Top of PAGE EXCERPT
Just call him the “Glue Guy.”
No, Chris Oehmen doesn’t have an Elmer’s fixation. He’s the glue that helps hold together research collaborations spanning disciplines from microbiology to chemistry to high-performance computing.
Oehmen’s earned his glue-guy status by articulating the needs of each scientific branch. He can approach a research problem from a computational standpoint and explain its requirements to a biologist, then turn to a computer programmer and explain why the biologist needs to see data output organized in a specific array.
Oehmen bridges both worlds with an ability to speak the languages of biology and computing. It’s a skill he gained during a Department of Energy Computational Science Graduate Fellowship.
Since joining Pacific Northwest National Laboratory in 2003, Oehmen has lent his talents to one of the grand challenges of 21st century biology: making sense of mountains of data relating to genes and the proteins they encode, then using that data to generate biologically relevant discoveries.
Oehmen led the Pacific Northwest lab team that earned a top-three place in the Supercomputing 2006 Analytics Challenge, a worldwide contest showcasing the best examples of using high-performance computing to solve real-world problems. The team performed its work at the Molecular Science Computing Facility at the Environmental Molecular Science Laboratory, a DOE national scientific user center.
For the project, Oehmen collaborated with Bobbie-Jo Webb-Robertson, a Pacific Northwest lab senior research scientist, microbiologists Lee Ann McCue and Joshua Adkins, and with programmers, data analysts, mathematicians, and graphics experts.
They analyzed biochemical pathways in the bacteria Salmonella, an organism that causes food poisoning. The researchers zeroed in on “pathogenicity islands” — DNA segments that produce many proteins responsible for making a microbe toxic, or “virulent.”
Using statistics and visualization tools Webb-Robertson and others developed, the team identified proteins present in the virulent growth condition that were not present in the non-virulent growth condition, validating the group’s analytical toolbox.
Bottom of PAGE EXCERPT
# PROBLEM A:
Can you print the part of the Chris Oehmen article that opens with the words containing "For the project, Oehmen" and closes with "group’s analytical toolbox."?
# PROBLEM B:
In the Chris Oehmen article, which bacteria did the team analyze biochemical pathways in?
# PROBLEM C:
Could you go on with the article about Chris Oehmen from where it stops?
Top of PROVIDED DATA
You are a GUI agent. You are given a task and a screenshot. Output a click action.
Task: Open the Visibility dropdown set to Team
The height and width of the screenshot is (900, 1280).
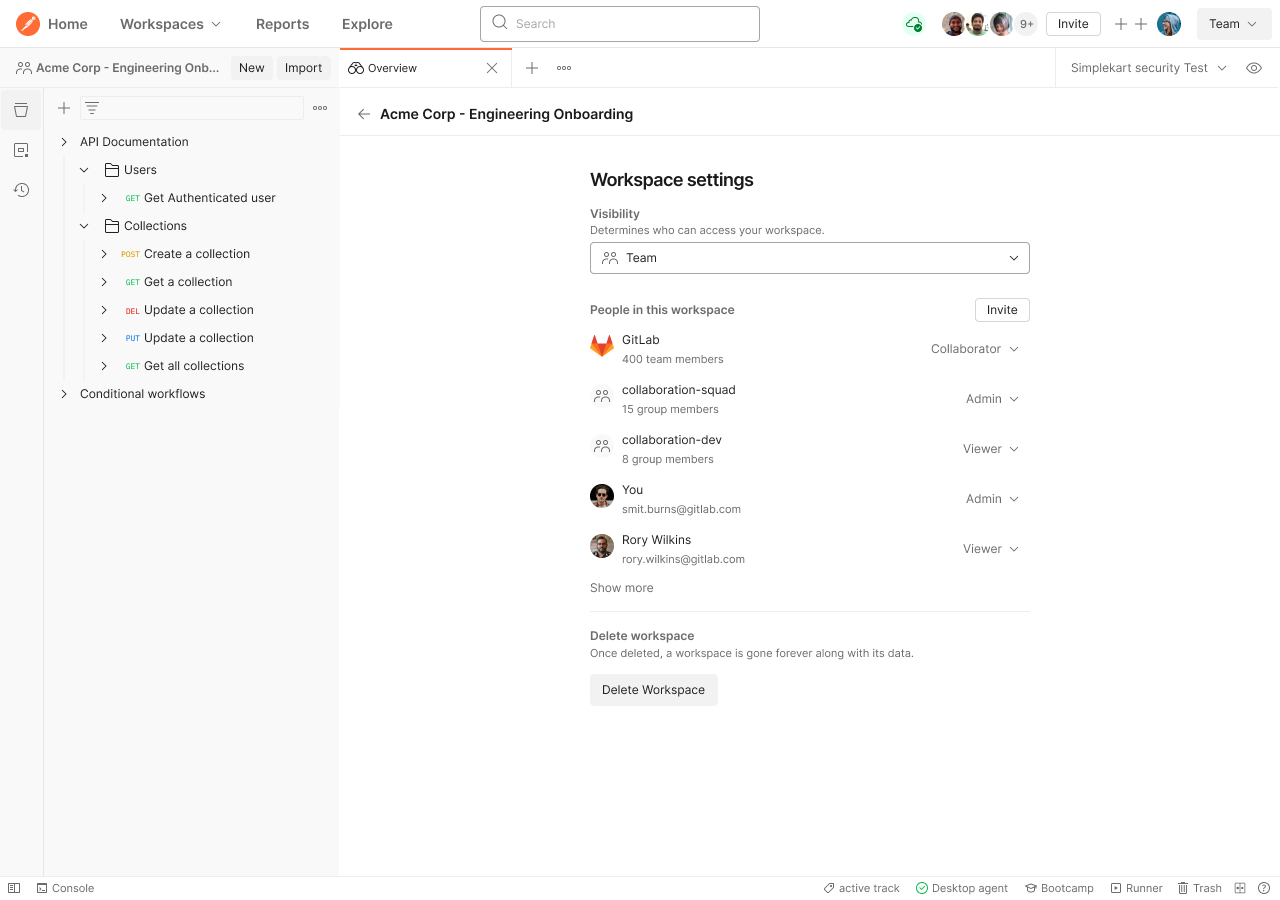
Bottom of PROVIDED DATA
# WRITTEN ANSWER A:
For the project, Oehmen collaborated with Bobbie-Jo Webb-Robertson, a Pacific Northwest lab senior research scientist, microbiologists Lee Ann McCue and Joshua Adkins, and with programmers, data analysts, mathematicians, and graphics experts.
They analyzed biochemical pathways in the bacteria Salmonella, an organism that causes food poisoning. The researchers zeroed in on “pathogenicity islands” — DNA segments that produce many proteins responsible for making a microbe toxic, or “virulent.”
Using statistics and visualization tools Webb-Robertson and others developed, the team identified proteins present in the virulent growth condition that were not present in the non-virulent growth condition, validating the group’s analytical toolbox.

# WRITTEN ANSWER B:
Salmonella

# WRITTEN ANSWER C:
“Not everyone has access to high-performance computing,” Oehmen says. “What we were trying to do is bridge the gap so that through our visual analytics component, scientists could have access to the computational power of a supercomputer from their desktop.”
Biologists require computational power for completely different purposes than physicists and engineers, Oehmen says. Physicists often construct formulas based on well-understood physical principles and use them to describe large dynamic systems, such as fluid flow or heat conduction.
Biologists, in contrast, deal with many layers and levels of data simultaneously, he says. Their problems are analogous to data-mining problems.
To answer that kind of question, Oehmen has joined scientists from the Pacific lab and Oak Ridge National Laboratory in a project dubbed DICCBS — Data-Intensive Computing for Complex Biological Systems.
The group, led by Tjerk Straatsma at Pacific Northwest and Nagiza Samatova at Oak Ridge, is creating data-analysis, modeling and data-mining tools to extract knowledge across layers of biological information, from genes to proteins to whole organisms.
As part of the project, Oehmen has adapted the analytic program BLAST, a nearly universal code biologists use to make gene sequence comparisons. Oehmen modified the code to run on a parallel computing platform, increasing the efficiency of searching genomic data by 1,500-fold.
“I can’t imagine working anywhere else,” Oehmen says. “We have a critical mass of people doing pure science and bringing new technology together to solve the biggest problems in biology. What could be better than that?”